ワーク取付け部11に設けられた減圧配管接続部12に検査対象の筐体1を取り付けて、制御部5の操作パネルの「スタートスイッチ」を操作してリーク検査を開始させるように指示すると、制御部5は、電磁弁41を開、電磁弁42を閉に制御して、減圧ポンプ2を作動させる。
この際、ワーク取付け部に取り付けた筐体1の内部とともにダミーチャンバー6の内部も減圧される。
したがって、ワーク取付け部11に取り付けた筐体1の内部容量が小さいものであっても、その筐体の内部とダミーチャンバー6の内部とがまとめて減圧されるので、筐体1の内部が急激に減圧されるという不具合は発生せず、筐体1内部の部品等を損傷させることもない。
【0019】
以上のようなリーク検査工程において、圧力計43で監視している筐体1の内部の圧力が目標の−10KPaに到達すると、電磁弁41を開にしたまま制御部5は減圧ポンプ2を停止させる。(図2の「C」参照。)
減圧ポンプ2が停止しても、しばらくは筐体1から気体の流出が続き、圧力は下がり続ける。
このようにして、圧力が下がり過ぎた場合には、圧力安定用スピコン45から電磁弁41を介して外気が導入されるので、筐体1内部の圧力は目標圧力に戻される。(図2の「D」参照。)この際の外気導入は、圧力安定用スピコン45の開放度に依存するものであり、筐体1内部のみならず、ダミーチャンバー6にも外気が導入される。
圧力安定用スピコン45から導入された外気は、筐体1内部のみならず、ダミーチャンバー6にも流入するので、筐体1内部の圧力が急激に上昇して目標圧力を越えることは抑止される。
【0020】
制御部5は、圧力計43を監視することで、目標圧力以下であった筐体1内部の圧力が目標圧力に到達したことを検出すると、電磁弁41を閉じ、筐体1内部を孤立させる。(図2の「D」参照。)
そして、圧力計43を監視して、筐体1内部の圧力が一定の監視時間(図2の「D」〜「E」参照。)の間でどの程度変化するかを監視して検査する。
【0021】
以上のようにして、制御部5は、圧力計43を監視して、一定時間の間における筐体1内部の圧力が例えば図2の太線で示したように、所定のしきい値範以下であれば、監視時間における圧力変化は小さく、筐体1にはリークはないものとして、ブザーを鳴らし、制御部5の操作パネルの「GOOD」ランプを点灯させて、リーク検査合格を報知する。

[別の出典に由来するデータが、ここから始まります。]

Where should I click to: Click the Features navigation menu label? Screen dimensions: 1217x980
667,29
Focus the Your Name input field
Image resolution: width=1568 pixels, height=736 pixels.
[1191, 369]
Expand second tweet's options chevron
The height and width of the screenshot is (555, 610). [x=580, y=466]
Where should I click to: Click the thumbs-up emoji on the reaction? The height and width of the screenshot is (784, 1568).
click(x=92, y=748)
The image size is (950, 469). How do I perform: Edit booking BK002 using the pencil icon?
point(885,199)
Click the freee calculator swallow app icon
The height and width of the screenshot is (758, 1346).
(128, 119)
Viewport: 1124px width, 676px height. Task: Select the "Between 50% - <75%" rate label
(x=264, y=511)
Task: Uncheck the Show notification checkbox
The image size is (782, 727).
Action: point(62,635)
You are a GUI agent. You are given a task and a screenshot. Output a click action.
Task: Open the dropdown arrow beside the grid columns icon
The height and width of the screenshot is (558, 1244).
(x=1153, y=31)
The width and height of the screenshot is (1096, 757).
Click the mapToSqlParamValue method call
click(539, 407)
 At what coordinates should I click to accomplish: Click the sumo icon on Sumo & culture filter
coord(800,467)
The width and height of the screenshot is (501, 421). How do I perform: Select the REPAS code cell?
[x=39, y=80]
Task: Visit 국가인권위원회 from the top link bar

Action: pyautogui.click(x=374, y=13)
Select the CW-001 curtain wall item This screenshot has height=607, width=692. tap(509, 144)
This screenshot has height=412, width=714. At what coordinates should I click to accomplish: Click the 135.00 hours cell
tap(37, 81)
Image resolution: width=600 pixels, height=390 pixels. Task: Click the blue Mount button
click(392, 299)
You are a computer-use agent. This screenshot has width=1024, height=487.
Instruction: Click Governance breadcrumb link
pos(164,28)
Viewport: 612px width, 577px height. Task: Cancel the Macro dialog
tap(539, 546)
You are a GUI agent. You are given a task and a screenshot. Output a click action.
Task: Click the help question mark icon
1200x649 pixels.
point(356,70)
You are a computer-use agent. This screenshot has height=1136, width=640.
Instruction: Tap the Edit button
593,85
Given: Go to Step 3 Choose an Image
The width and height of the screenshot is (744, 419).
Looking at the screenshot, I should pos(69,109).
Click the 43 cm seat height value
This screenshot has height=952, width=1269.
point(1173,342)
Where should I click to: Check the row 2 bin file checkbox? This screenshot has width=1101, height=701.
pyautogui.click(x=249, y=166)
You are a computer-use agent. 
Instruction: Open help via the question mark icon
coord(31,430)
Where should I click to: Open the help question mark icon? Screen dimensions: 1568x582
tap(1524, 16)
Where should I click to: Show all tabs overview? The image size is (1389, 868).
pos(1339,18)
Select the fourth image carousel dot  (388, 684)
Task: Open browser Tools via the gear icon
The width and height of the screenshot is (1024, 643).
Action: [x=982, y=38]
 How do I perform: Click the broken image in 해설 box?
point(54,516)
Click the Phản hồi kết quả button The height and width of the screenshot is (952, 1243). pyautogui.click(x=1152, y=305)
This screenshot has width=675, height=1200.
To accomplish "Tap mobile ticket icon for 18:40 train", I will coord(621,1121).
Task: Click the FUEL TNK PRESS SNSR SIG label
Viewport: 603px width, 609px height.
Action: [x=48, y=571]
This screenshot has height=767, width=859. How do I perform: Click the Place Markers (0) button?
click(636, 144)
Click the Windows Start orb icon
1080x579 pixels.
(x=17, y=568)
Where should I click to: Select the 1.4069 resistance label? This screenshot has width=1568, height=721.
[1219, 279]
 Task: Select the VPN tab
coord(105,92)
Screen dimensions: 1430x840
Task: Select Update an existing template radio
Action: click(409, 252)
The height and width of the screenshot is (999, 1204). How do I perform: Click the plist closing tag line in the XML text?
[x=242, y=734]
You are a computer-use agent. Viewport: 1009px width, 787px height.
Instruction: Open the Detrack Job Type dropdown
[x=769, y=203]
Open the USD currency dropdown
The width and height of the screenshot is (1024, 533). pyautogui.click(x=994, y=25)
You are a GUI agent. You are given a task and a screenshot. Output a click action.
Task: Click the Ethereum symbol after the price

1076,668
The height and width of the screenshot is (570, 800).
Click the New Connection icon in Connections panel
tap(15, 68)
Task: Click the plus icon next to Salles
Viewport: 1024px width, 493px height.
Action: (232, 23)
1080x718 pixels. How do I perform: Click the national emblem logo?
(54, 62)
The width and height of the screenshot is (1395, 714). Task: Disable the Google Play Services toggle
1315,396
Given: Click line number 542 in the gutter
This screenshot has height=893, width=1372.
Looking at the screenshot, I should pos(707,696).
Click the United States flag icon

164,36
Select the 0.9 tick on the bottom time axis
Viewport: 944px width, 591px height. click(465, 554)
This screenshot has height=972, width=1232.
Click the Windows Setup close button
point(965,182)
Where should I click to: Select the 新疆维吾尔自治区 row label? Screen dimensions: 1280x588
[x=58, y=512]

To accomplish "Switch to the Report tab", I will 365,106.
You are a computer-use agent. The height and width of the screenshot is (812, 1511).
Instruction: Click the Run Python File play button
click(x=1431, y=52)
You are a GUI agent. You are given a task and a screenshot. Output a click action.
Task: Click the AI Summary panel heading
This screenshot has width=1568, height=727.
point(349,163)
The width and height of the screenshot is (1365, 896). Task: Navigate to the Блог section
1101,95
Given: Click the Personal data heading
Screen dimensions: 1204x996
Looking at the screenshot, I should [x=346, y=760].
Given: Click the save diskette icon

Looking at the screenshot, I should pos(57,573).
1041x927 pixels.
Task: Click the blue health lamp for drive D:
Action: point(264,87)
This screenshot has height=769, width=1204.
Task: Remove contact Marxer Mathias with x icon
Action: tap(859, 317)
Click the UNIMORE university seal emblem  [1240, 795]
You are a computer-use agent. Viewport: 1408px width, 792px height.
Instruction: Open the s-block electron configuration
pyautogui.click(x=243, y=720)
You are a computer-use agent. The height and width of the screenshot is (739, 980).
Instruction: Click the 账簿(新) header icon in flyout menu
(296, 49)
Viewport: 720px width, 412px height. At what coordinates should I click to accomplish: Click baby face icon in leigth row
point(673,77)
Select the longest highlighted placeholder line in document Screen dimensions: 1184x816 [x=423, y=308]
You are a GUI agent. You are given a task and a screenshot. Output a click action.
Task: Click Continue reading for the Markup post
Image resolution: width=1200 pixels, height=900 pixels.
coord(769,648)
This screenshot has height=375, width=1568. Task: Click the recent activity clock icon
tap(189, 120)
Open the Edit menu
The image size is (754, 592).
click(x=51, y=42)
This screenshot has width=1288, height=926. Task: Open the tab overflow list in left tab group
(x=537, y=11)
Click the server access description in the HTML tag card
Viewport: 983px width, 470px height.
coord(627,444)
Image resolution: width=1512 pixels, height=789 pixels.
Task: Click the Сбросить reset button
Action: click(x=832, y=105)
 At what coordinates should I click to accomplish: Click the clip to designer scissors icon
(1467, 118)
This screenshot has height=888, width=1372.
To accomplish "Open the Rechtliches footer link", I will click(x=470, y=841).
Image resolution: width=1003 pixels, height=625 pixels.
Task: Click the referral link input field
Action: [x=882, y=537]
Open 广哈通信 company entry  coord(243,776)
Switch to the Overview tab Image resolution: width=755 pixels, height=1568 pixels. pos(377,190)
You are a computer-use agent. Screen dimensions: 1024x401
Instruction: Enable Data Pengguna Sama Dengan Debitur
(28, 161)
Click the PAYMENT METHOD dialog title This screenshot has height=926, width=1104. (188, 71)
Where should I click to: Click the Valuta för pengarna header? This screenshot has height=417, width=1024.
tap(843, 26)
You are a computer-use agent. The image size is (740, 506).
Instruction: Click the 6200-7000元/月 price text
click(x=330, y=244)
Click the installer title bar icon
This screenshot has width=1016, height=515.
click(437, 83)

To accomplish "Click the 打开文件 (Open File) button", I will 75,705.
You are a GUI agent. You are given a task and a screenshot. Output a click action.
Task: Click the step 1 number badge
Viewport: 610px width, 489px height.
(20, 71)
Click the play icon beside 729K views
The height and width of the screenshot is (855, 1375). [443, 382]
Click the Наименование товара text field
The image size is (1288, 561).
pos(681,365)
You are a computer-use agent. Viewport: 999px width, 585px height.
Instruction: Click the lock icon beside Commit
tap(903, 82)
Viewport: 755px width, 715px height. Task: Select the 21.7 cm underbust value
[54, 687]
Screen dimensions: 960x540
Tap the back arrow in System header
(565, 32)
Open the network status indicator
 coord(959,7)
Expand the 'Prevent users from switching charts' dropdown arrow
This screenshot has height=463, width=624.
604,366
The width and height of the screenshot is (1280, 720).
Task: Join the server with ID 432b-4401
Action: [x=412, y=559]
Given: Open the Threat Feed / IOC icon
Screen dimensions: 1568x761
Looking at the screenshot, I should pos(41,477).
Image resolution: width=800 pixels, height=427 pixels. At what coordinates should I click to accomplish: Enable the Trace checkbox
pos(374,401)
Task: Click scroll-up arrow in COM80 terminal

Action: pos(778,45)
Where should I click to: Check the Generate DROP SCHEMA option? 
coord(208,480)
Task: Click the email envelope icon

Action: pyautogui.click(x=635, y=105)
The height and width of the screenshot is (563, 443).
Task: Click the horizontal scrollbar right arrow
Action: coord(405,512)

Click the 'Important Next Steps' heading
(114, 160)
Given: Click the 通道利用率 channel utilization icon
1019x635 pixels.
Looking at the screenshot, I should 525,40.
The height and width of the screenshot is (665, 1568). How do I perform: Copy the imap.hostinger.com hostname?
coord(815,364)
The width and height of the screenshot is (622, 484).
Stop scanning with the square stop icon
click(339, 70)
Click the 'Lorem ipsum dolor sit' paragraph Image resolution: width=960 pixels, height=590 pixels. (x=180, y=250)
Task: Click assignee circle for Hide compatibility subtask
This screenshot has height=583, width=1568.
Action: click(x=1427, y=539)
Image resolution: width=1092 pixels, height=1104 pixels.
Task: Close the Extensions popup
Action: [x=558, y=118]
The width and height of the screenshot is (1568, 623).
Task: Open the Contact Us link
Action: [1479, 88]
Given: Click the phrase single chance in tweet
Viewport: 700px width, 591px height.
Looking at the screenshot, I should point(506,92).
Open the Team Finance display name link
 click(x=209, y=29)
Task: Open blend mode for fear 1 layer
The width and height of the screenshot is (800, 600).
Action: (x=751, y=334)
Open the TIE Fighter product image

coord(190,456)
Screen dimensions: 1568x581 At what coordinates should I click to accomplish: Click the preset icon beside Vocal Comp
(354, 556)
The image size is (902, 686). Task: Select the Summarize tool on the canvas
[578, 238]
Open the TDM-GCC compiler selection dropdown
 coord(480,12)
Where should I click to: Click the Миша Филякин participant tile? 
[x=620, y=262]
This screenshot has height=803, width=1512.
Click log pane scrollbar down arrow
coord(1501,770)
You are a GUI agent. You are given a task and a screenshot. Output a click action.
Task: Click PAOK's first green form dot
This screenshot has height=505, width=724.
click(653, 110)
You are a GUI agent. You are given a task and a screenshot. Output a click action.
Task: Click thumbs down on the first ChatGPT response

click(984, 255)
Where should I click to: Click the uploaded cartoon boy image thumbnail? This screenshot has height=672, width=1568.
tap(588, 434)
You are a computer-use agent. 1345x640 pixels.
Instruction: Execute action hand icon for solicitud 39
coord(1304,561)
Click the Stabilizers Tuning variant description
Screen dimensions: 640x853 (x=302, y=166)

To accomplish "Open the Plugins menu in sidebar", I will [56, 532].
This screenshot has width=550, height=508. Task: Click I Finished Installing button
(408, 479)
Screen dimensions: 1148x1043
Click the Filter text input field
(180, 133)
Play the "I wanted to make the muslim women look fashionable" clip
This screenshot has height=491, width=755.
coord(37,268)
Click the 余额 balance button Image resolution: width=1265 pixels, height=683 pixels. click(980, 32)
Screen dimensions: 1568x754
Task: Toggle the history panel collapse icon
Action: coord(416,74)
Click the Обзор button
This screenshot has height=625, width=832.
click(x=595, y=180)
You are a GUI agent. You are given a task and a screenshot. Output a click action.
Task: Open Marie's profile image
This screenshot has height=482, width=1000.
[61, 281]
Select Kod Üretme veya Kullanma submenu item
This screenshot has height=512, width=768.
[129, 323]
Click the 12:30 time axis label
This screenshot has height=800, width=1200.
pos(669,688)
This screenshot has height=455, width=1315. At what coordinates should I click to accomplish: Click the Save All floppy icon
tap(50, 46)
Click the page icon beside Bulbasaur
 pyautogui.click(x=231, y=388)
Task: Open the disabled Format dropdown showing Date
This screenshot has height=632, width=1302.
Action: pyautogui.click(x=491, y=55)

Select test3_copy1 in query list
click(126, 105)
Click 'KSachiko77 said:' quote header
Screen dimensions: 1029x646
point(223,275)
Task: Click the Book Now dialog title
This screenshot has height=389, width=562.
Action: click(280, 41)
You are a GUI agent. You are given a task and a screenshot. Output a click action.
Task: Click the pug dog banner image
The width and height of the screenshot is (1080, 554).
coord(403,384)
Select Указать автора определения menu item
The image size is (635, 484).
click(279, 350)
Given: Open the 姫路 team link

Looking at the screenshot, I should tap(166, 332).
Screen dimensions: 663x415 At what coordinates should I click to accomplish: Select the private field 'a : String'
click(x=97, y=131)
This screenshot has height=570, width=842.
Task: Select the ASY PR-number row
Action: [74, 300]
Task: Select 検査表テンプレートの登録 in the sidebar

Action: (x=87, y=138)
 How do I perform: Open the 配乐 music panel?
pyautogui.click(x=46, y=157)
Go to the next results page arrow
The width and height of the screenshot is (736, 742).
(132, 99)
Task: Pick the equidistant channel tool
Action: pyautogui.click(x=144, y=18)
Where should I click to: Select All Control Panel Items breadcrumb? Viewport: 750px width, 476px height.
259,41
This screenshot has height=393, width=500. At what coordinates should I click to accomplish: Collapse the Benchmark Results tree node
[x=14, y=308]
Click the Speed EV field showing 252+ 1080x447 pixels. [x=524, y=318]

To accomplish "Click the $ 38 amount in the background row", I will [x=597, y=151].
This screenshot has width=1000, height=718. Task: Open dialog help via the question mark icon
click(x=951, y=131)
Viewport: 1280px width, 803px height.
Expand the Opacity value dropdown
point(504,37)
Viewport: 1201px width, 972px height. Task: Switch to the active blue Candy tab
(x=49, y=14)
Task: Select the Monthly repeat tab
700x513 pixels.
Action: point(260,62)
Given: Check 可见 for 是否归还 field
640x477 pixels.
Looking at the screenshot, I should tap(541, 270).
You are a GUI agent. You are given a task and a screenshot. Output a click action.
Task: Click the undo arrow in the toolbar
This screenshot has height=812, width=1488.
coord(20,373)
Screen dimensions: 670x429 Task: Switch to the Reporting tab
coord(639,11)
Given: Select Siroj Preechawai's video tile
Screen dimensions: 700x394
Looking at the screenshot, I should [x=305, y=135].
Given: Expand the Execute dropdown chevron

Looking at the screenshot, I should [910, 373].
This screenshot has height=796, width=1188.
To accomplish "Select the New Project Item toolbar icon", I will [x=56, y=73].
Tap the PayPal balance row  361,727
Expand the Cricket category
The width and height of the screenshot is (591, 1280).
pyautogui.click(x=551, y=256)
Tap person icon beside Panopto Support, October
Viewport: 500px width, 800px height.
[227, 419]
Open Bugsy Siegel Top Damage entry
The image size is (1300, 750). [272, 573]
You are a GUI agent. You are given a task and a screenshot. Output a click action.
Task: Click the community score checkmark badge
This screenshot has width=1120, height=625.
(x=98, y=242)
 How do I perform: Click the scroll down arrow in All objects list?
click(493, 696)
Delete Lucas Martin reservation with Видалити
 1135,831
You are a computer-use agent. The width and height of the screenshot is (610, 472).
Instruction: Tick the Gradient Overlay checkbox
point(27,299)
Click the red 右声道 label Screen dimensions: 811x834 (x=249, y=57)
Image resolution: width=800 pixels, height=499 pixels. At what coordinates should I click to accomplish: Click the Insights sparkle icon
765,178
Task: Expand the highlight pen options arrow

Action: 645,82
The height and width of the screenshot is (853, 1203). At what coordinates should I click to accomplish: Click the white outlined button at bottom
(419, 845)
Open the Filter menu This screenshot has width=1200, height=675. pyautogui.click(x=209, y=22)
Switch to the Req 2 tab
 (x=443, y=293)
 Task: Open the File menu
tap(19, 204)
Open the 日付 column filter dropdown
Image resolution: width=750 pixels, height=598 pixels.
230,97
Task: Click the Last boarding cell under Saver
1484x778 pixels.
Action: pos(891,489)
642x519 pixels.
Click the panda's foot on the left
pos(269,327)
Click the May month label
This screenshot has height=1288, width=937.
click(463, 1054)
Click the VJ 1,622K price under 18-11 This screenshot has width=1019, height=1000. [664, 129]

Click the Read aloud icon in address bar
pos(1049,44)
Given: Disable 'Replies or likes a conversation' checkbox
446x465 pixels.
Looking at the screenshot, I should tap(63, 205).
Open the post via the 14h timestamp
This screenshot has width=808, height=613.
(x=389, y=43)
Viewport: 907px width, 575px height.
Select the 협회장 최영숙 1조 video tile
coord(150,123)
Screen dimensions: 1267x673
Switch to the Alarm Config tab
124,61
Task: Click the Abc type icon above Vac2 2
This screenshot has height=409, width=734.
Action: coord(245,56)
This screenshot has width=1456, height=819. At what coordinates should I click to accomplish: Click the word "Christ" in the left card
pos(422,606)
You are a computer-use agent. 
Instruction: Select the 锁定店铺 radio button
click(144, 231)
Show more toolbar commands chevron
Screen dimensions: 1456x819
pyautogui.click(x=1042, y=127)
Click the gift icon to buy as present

一定時間の間における筐体内部の圧力変化が例えば図2の一点鎖線で示したように、所定のしきい値範囲を越えて上昇すれば、筐体1にはリークが発生しているものとして、ブザーを鳴らし、制御部5の操作パネルの「NG」ランプを点灯させて、リーク検査不合格を報知する。
そして、リーク検査終了後に、電磁弁42を開とすることで排気用マフラー46から外気を筐体1内部に導入し、筐体1内部の圧力を外気と同じ大気圧に復帰させて、検査が終了した筐体をワーク取付け部11から取り外す。
このようにして、検査対象の筐体1のリーク検査を終了するのである。
【0022】
なお、ダミーチャンバー6の容量が300ccの場合には、検査対象の筐体の容量としては、1ccから300ccが適している。そこで、前記ダミーチャンバー6を交換可能に構成し、例えば小容量のダミーチャンバーを装着したり、大容量のダミーチャンバーを装着したできるように構成してもよい。検査対象の筐体の内部容量が小さい場合には、大きすぎる容量のダミーチャンバーを用いると余分な減圧時間を要したりして能率よく検査できないので、小容量のダミーチャンバーを装着してリーク検査を行う。一方、検査対象の筐体の内部容量が大きい場合には、小さな容量のダミーチャンバーを用いると十分なチャンバー効果が得られず急激な圧力変動が発生するので、大容量のダミーチャンバーを装着してリーク検査を行う。
【0023】
前記圧力安定用スピコン45を調整することで、目標圧力より低くなった筐体内部の圧力が目標圧力に到達するまでの時間を調整することができる。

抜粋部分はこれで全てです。